One aspect of the county championship that is of direct relevance to O’Donnell has been the move to experiment with two of the imposing half backs, who normally stand sentry in front of the full-back line, in the forwards.

Seán Moran played a key role up front in Cuala's retention of the title whereas last year's county captain Chris Crummey did the same for semi-finalists Lucan Sarsfields.

Huge presences

Protesting, tongue in cheek, that his own redeployment in attack had somehow slipped under the radar, O'Donnell is unsure about whether this will transfer to the county when Mattie Kenny puts the team together.

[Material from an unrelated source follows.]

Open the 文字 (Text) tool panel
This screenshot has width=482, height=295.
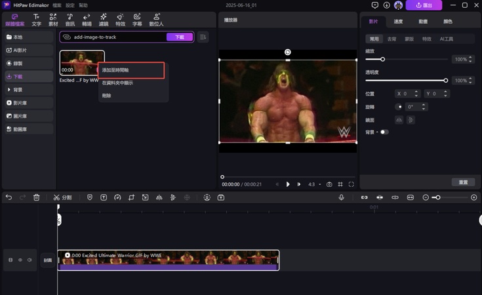(x=36, y=19)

“I don’t know, to be honest. Seán Moran is a huge presence for us in the backs, he’s one of the most composed people on the ball in the game, so he’d be definitely a loss if we were to take him out of the backs.

“Two huge presences. Chris is such a big man and a ball winner. It’s just about getting the balance right, to where he can add the most for us as a team.”

The coming weeks will bring a championship stripped back from its provincial round-robin format and played increasingly distant from the optimal time of the year for hurling. O’Donnell’s not complaining.

“To be honest, we’re just delighted to have games. Players want to play games. During lockdown, we didn’t think we would get games. So obviously you want a cracking day at Croke Park during August for an All-Ireland final. Everybody wants that. But it’s definitely better than nothing, and we’re really looking forward to it.”